Predictably, they couldn’t be more different at the strip. Where the A45 does its best to force all of the skin on your face towards your ears as it tears away from the line to hit 100km/h in 3.9 seconds, my first launch in the Fiesta is a tangled mess of wheelspin and shuddering axle tramp. There’s more torque than I was expecting from a three-pot. It sounds fruitier than I was anticipating, too, and the sound symposer system (which boosts theatrics by piping exhaust noise through the speakers) is fairly subtle and authentic.

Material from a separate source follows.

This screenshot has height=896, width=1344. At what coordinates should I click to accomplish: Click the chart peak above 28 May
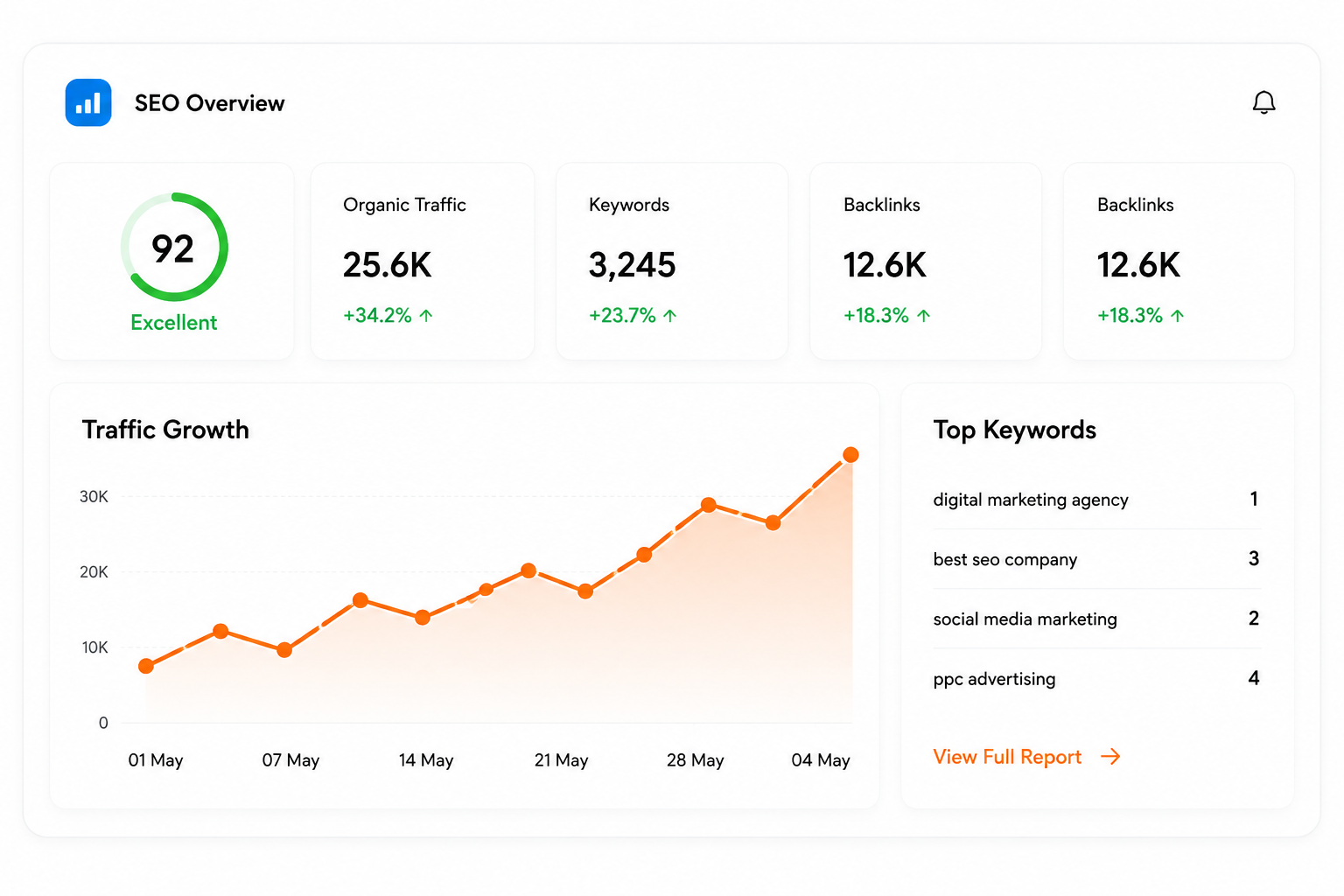click(709, 505)
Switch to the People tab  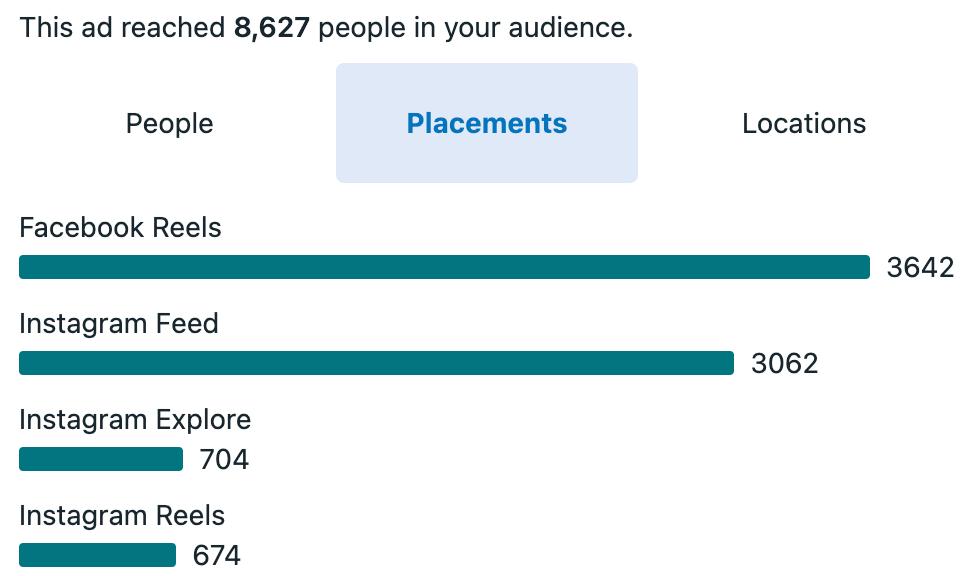point(169,123)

The second and third runs are cleaner, my technique being finessed with each launch. Managing wheel spin is the biggest priority: it’s 31 degrees and the unprepped surface is slippery enough to have the 18-inch Michelin Pilot Sport 4 tyres chirping as I shift into third. It feels fast, and the sensation is far more exciting than the numbers suggest. My best run takes 6.7sec to reach 100km/h, which is a couple of tenths off Ford’s official 6.5sec claim. The quarter takes 14.9sec at 154.8km/h. Not bad given I didn’t use the launch control feature or exploit the ST’s ability to handle flat shifts (ie not lifting the throttle on upshifts). Mechanical sympathy won out there.
But here’s the thing – I’m quickly learning the Fiesta is about more than binary acceleration figures. Just as its real-world performance feels faster than the numbers suggest, the rest of the car imbues an immediate sense of personality and fun. It sounds naughty, even at idle, and obvious thought has gone into how you interact with the car. All of the control weights are nicely judged, the stubby gear shifter fluidly snicks from slot to slot, and you’re cocooned in heavily bolstered Recaros. The seats are so good you quickly forget you’re set a little higher than you’d like, though while they hug me comfortably, others could find them a little snug.
I won’t be wanting for equipment, either. Aussie STs score a full suite of advanced safety gear, an 8.0-inch central touchscreen with clear graphics and Apple CarPlay/Android Auto, and all of the extra ‘go fast’ bits usually reserved for an optional Performance Pack (Quaife LSD, 18s, launch control) as standard. The only extra cost to our example is Ford Performance Blue paint for $650.
It’s a strong first impression, then, yet the real measure of a great hot hatch isn’t how quick it is in a straight line, but how it tackles a tortuous back road. Three months of lift-off oversteer and cocking inside rear wheels await.
Update #2 Expecting big things
On the hype train – first stop, scepticism
- This month’s fuel economy: 344km @ 8.1L/100km
People I have been remarkably positive about the Fiesta ST. Scott Newman, MOTOR’s road test editor and an authority on all things fast and flashy, says it’s one of the top three performance cars he’s driven. Then there’s Trent Giunco who, having road tested my car in a recent issue of Wheels, is still telling anyone who’ll listen how it “just won’t understeer” and that it’s more fun than a Lambo.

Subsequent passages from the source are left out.